SkipList nodes have multiple next pointers that point to adjacencies based on skipping say 4,2,1
In a sorted skiplist this works as follows:

SkipListNode skipAhead(SkipAheadNode a, SkipAheadNode b) {
SkipListNode cur = a
SkipListNode target = b;
If ( a == null) return a;
For ( cur; cur.next && cur.next.data <= target.data; ) {
// skip by 4, if possible
If (cur.next && cur.next.next && cur.next.next.next && cur.next.next.next.next &&
cur.next.next.next.next <= target.data)
cur = cur.next.next.next.next;
// Skip by 2, if possible
If (cur.next && cur.next.next &&
cur.next.next.next. <= target.data)
cur = cur.next.next;
// Skip by 1, if possible
If (cur.next  &&
cur.next <= target.data)
cur = cur.next;
}
Return cur.next;
}
Since the SkipList already has the links at skip levels  of 4,2,1 etc we avoid the checking and using next.next.next notations

The number of levels for skipping may not be restricted to using 4,2,1 only.

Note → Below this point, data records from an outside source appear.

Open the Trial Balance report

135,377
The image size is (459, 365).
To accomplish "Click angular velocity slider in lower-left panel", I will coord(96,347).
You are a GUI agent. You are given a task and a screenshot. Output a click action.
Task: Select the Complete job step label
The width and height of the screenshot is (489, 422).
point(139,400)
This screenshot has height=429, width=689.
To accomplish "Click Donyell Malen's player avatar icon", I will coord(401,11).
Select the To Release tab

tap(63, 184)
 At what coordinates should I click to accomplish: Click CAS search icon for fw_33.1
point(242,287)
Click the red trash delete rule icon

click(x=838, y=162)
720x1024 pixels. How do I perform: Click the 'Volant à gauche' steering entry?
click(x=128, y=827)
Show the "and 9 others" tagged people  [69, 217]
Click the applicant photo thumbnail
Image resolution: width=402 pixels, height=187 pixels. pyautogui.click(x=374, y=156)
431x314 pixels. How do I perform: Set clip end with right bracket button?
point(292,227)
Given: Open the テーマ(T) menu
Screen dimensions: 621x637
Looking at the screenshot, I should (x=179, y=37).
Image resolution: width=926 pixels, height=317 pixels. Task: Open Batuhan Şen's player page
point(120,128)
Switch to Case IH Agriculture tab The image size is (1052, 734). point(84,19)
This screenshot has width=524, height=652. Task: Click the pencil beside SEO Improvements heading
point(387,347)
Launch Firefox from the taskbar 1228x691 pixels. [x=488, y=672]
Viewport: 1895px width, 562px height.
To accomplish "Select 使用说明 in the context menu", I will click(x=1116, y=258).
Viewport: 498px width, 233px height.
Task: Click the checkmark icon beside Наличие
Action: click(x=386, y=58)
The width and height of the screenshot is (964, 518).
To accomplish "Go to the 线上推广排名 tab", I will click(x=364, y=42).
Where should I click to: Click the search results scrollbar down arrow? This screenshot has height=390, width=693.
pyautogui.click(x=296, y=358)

Tuesday, December 18, 2018

Today we continue discussing the best practice from storage engineering:

191) A pipeline must hold against a data tsunami. In addition, data flow may fluctuate and the pipeline must hold against the ebb and the flow. Data may be measured in rate, duration and size and the pipeline may need to become elastic. If the storage tier cannot accommodate a single pipeline from being elastic, it must mention its Service Level Agreement clearly

192) Data and their services have a large legacy in the form of existing products, process and practice. A storage tier cannot disrupt any of these and therefore must provide flexibility to handle such diverse data transfers as Extract-Transform-Load and analytical pipeline.

193) Extension: ETL may require flexibility in extending logic and in their usages on clusters versus servers. Microservices are much easier to be written. They became popular with Big Data storage. Together they have bound compute and storage into their own verticals with data stores expanding in number and variety.  Queries written in one service now need to be written in another service while the pipeline may or may not support data virtualization. Depending on the nature of the pipeline, the storage tier may also change.

194) Both synchronous and asynchronous processing need to be facilitated so that some data transfers can be run online while others may be relegated to the background. Publisher-subscriber message queues may be used in this regard.  Services and brokers do not scale as opposed to cluster- based message queues. It might take nearly a year to fetch the data into the analytics system and only a month for the analysis. While the benefit for the user may be immense, their patience for the overall time elapsed may be thin. Consequently, a storage tier can at best not require frequent and repeated data transfers from the user. Object Storage, for instance, handles multi-zone application automatically

195) User’s location, personally identifiable information and location-based services are required to be redacted. This involves not only parsing for such data but also doing it over and over starting from the admission control on the boundaries of integration. If the storage tier stores any of these information in the clear during or after the data transfer from the pipeline, it will not only be a security violation but also fail compliance.